STATED PROBLEM A: Update the entries from the beginning through the line that contains "This screenshot has width=474, height=455." by replacing "Viewport" with "Display area", leaving everything else unchanged.

SOURCE EXTRACT:
------------

Thank you. There are quite a few questions already from the online audience. I just remind you that if you're watching this online, you can add your or send in your questions by typing it on your screen. But first, let me see. Are there any questions from the audience here in Oslo? Seems not. While you're thinking about that, let's turn to the online audience. First question is regarding the backlog and pipeline in maritime solutions. One observant viewer says he has compared the Q2 presentation with the current presentation, and it seems that some of the bidding, some of the contracts that you're bidding for 26 and 27 has been removed from the chart this time. Is that correct?
I'm actually not sure about the details, but if I understand the question correctly, for contracts that we do not win, I expect they will disappear from the charts, not ending up as contracts. External analysts tell us that within advanced wastewater processing, we have had indications anything from 60% to 80% market share. So there are contracts we do not win. And within waste disposal, it's slightly lower.
Thank you. Then there's a question about liquidity. You say you have 22.7 million in cash at the end of the quarter. Will you need to raise more money?
We see an improving situation regarding liquidity and I'm very satisfied with the development in the quarter that we have now settled overdue payments to vendors and that we have managed to collect receivables. That also was overdue and now with the significant milestone payments coming in in the fourth quarter, we see a very positive development. on liquidity.
Will there be more surprises in industrials or do you now have a better understanding of the underlying problems?
It would be quite stupid of me to guarantee anything. These are first of a kind projects, but what we've done with a thorough deep dive on them, I'm quite confident that we know what the remaining work is and we know the cost of the remaining work. So not what we have seen here. And then I think everyone who deals with new technologies and new markets understand that there may be smaller hiccups along the way. We're well prepared for that. We're actually planning for some of these and to find them as early as possible. And in most cases, I think I can say we have also alternative solutions to that already. So I don't expect any big ones.
You also talked about a large customer in industrials waiting for permitting. Do you have any signals that they will move forward with you if that permit is given? Yes. You have mentioned in the past quite a few studies, going four or five years back, studies with names like Unipetrol, Repsol. What can you say about these studies and early projects? What is the status?
They are very interesting, all these studies, because it's studies based on different types of feedstock and how you process and what you want to come out of the process. And I think certainly our customers learn from those. In some cases, we actually do test runs for them. And we take tests of whatever comes out to certify quality, to look at the types of emissions and so on. And that is used as part of the permitting process. So I would say that we've learned a lot about different types of applications of the technology. And it is also very clear to me that our customers are learning along the way, learning what is going to be a business case for them or not. And I think if you look across the industry and different studies that are made, it's kind of coming together what everyone thinks is going to be a very profitable one, at least to begin with, and what could potentially become very profitable later on.

------------

Entries from a data collection:
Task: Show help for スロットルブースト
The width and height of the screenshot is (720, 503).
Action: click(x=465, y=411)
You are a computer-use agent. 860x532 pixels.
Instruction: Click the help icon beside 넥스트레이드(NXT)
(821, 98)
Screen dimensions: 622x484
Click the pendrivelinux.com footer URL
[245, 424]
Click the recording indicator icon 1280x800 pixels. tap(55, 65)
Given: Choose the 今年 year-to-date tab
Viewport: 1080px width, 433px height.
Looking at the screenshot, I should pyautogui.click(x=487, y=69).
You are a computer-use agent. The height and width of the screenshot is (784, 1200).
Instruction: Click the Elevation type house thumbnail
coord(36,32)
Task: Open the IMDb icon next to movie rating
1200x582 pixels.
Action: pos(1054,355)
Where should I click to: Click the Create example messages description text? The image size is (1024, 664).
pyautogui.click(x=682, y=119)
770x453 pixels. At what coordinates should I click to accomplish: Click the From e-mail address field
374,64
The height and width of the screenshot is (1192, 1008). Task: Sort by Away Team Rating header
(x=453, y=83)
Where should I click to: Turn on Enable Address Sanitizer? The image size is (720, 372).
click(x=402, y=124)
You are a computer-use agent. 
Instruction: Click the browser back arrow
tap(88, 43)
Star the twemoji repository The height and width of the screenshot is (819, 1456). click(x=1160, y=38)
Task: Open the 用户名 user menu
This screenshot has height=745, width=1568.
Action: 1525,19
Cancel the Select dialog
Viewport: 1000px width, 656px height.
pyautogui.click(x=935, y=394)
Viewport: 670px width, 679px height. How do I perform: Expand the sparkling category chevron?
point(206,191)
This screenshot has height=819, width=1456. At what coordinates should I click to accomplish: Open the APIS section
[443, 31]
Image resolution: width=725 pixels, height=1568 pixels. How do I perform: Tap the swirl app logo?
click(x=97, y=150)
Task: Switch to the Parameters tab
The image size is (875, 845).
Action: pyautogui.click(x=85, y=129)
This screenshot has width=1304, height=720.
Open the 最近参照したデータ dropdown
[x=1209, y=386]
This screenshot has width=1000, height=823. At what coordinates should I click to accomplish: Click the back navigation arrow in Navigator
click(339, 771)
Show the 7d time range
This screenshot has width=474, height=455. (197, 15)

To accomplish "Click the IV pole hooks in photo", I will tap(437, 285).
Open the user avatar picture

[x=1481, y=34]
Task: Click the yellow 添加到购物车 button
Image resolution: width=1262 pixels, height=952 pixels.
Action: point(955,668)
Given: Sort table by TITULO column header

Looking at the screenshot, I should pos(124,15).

------------

STATED PROBLEM B: According to the Q&A transcript, which developments in the quarter point to improving liquidity? List all of them.

RESPONSE A:
Task: Show help for スロットルブースト
The width and height of the screenshot is (720, 503).
Action: click(x=465, y=411)
You are a computer-use agent. 860x532 pixels.
Instruction: Click the help icon beside 넥스트레이드(NXT)
(821, 98)
Screen dimensions: 622x484
Click the pendrivelinux.com footer URL
[245, 424]
Click the recording indicator icon 1280x800 pixels. tap(55, 65)
Given: Choose the 今年 year-to-date tab
Display area: 1080px width, 433px height.
Looking at the screenshot, I should pyautogui.click(x=487, y=69).
You are a computer-use agent. The height and width of the screenshot is (784, 1200).
Instruction: Click the Elevation type house thumbnail
coord(36,32)
Task: Open the IMDb icon next to movie rating
1200x582 pixels.
Action: pos(1054,355)
Where should I click to: Click the Create example messages description text? The image size is (1024, 664).
pyautogui.click(x=682, y=119)
770x453 pixels. At what coordinates should I click to accomplish: Click the From e-mail address field
374,64
The height and width of the screenshot is (1192, 1008). Task: Sort by Away Team Rating header
(x=453, y=83)
Where should I click to: Turn on Enable Address Sanitizer? The image size is (720, 372).
click(x=402, y=124)
You are a computer-use agent. 
Instruction: Click the browser back arrow
tap(88, 43)
Star the twemoji repository The height and width of the screenshot is (819, 1456). click(x=1160, y=38)
Task: Open the 用户名 user menu
This screenshot has height=745, width=1568.
Action: 1525,19
Cancel the Select dialog
Display area: 1000px width, 656px height.
pyautogui.click(x=935, y=394)
Display area: 670px width, 679px height. How do I perform: Expand the sparkling category chevron?
point(206,191)
This screenshot has height=819, width=1456. At what coordinates should I click to accomplish: Open the APIS section
[443, 31]
Image resolution: width=725 pixels, height=1568 pixels. How do I perform: Tap the swirl app logo?
click(x=97, y=150)
Task: Switch to the Parameters tab
The image size is (875, 845).
Action: pyautogui.click(x=85, y=129)
This screenshot has width=1304, height=720.
Open the 最近参照したデータ dropdown
[x=1209, y=386]
This screenshot has width=1000, height=823. At what coordinates should I click to accomplish: Click the back navigation arrow in Navigator
click(339, 771)
Show the 7d time range
This screenshot has width=474, height=455. (197, 15)

RESPONSE B:
- Overdue payments to vendors have been settled.
- Overdue receivables have been collected.
- Significant milestone payments are coming in during the fourth quarter.